Cars increasingly become data hubs that assimilate and process large amounts of data from the surrounding area, as well as contributing information themselves. They are developing into robots with their own intelligence and the capacity to act. A parked vehicle, for example, could signal to children that a road is safe to cross or, if they are lost, even point them in the right direction. When crossing a traffic lane, a car could send signals to the traffic infrastructure allowing other vehicles to slow down. ‘Virtual crosswalk’ could make it possible to safely cross a road at any point.
The modern ‘living in transit’ requires more flexible shopping opportunities. Large screens on the sides of cars could display products that a passer-by could order, as if in a virtual shopping zone. At the same time, these screens could serve as advertising pillars, providing information on the current location or saying something about the vehicle’s owner. Access to the digital world and unlimited communication would be possible without a smart phone 24 hours a day no matter where you were.
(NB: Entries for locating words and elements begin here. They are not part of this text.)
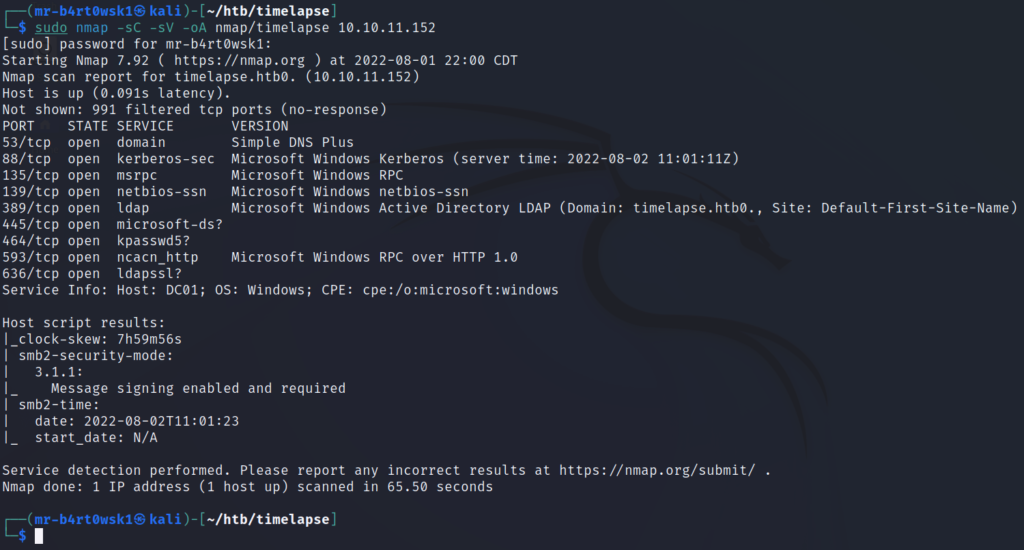Viewport: 1024px width, 550px height.
Task: Click the underlined sudo command word
Action: 51,28
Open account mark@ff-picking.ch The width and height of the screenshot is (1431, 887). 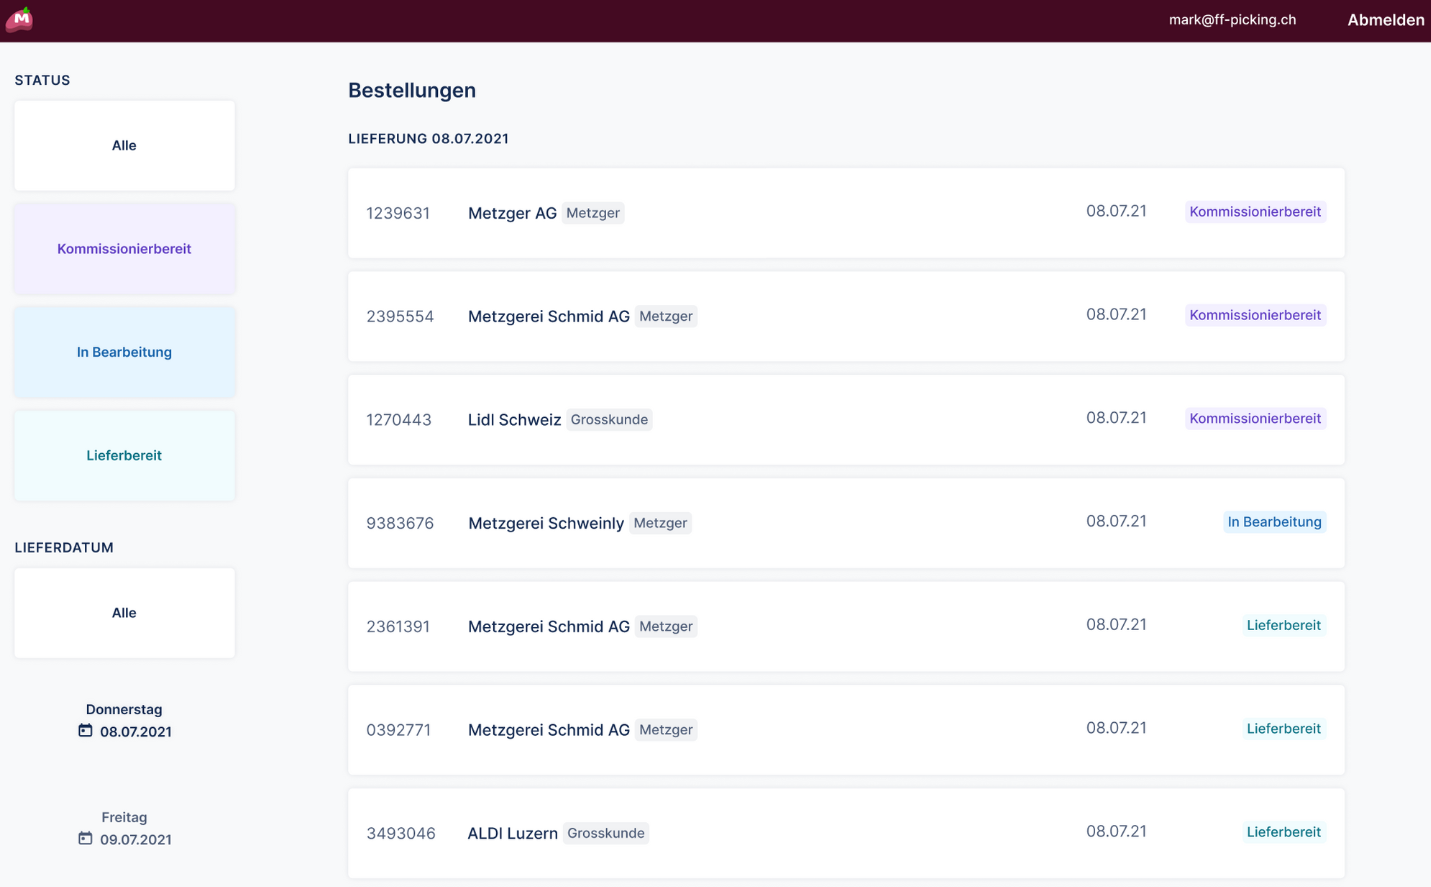(1232, 20)
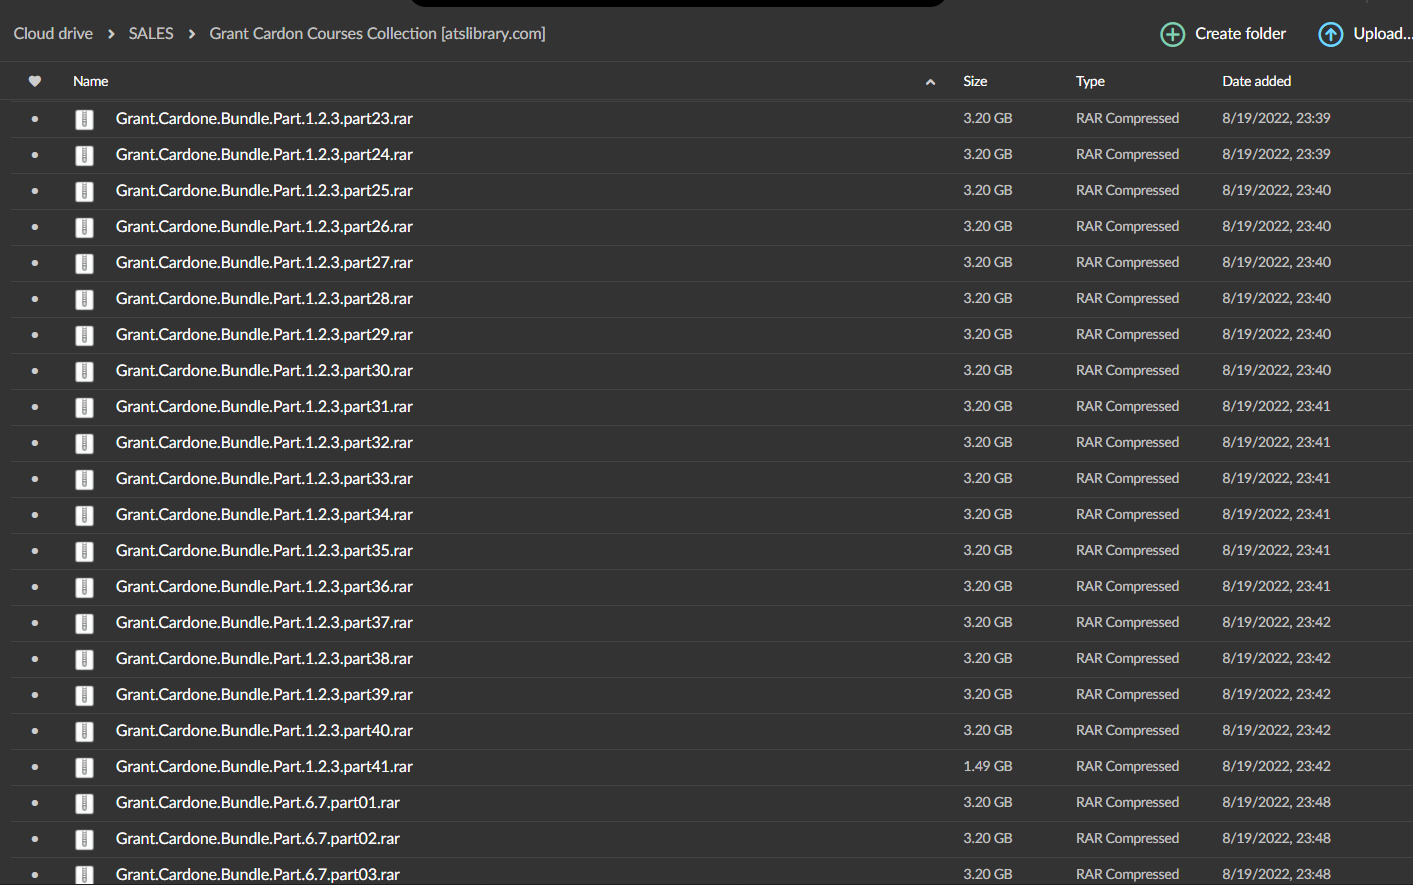Click the Upload arrow icon
The height and width of the screenshot is (885, 1413).
1330,33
Martina Mara also sees cars in the future as autonomous self-directed, social agents – with many senses for what happens in their environment. The ‘MoveBot’ performs more and more as an intelligent information robot that is active on its own in the city of the future. Beyond that the autonomous, social car of the future could be connected with other service robots in our everyday life. One opportunity regarding Martina Mara would be a complete merger: according to current requirements the robot could clean the transparent smart-material-facades or serve as transportation.
“The gap between man and machine is getting smaller and smaller and robotic systems react more and more as social partners. Living together with an autonomous machine could make life of following generations much easier,” says Martina Mara and adds: “Such a vision of the future could also evoke uncertainty, perhaps even eeriness. To accept autonomous technologies as friendly species, we should have our needs for control and personal freedom in mind when it comes to their design.”
In a human-robot co-existence from a socio-psychological point of view there is certainly to consider the aspect of losing control; something that we human beings usually do not like that much. Will we get along with intelligent, autonomous robotic vehicles moving back and forth and around us? Can we trust them? Do they know more than we do? An autonomous system that decides for itself, its next steps which we as humans cannot predict, could also spread fear. Advices of the spectrum of possibilities and information on the proposed decisions of the ‘MoveBot’ could reduce or even avoid uncertainties.